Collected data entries
——————
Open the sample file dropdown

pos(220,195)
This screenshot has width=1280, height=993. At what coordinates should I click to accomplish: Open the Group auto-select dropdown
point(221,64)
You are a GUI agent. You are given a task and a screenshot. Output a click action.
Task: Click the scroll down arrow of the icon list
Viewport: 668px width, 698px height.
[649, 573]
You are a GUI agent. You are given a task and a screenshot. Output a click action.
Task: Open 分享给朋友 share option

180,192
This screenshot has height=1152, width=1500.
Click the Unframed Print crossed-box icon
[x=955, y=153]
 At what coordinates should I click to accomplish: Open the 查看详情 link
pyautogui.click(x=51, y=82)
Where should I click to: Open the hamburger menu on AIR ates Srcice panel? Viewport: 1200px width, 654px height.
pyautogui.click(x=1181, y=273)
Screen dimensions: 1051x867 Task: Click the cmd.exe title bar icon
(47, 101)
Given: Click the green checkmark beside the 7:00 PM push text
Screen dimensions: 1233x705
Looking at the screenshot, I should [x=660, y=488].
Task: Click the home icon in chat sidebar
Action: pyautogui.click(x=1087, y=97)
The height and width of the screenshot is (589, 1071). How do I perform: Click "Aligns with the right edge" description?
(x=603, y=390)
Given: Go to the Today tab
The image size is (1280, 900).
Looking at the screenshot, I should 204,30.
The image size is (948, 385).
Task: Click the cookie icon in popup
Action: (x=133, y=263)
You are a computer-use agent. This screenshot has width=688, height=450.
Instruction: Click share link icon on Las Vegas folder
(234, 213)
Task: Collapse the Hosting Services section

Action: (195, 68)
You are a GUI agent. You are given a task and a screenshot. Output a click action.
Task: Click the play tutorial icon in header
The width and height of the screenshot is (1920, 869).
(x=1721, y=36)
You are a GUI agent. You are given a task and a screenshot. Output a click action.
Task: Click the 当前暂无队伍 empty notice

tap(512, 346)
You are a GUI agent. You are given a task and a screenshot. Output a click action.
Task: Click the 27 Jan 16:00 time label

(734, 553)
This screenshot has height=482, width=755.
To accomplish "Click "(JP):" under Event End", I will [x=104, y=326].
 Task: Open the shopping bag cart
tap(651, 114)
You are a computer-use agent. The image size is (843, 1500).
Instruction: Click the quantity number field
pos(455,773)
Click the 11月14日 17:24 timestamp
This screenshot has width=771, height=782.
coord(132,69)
——————
● **BRIEF**:
Return the lines from the one containing "This screenshot has height=482, width=755." through the last line of the records. Include both ends and nothing else.

● **RESPONSE**:
This screenshot has height=482, width=755.
To accomplish "Click "(JP):" under Event End", I will [x=104, y=326].
 Task: Open the shopping bag cart
tap(651, 114)
You are a computer-use agent. The image size is (843, 1500).
Instruction: Click the quantity number field
pos(455,773)
Click the 11月14日 17:24 timestamp
This screenshot has width=771, height=782.
coord(132,69)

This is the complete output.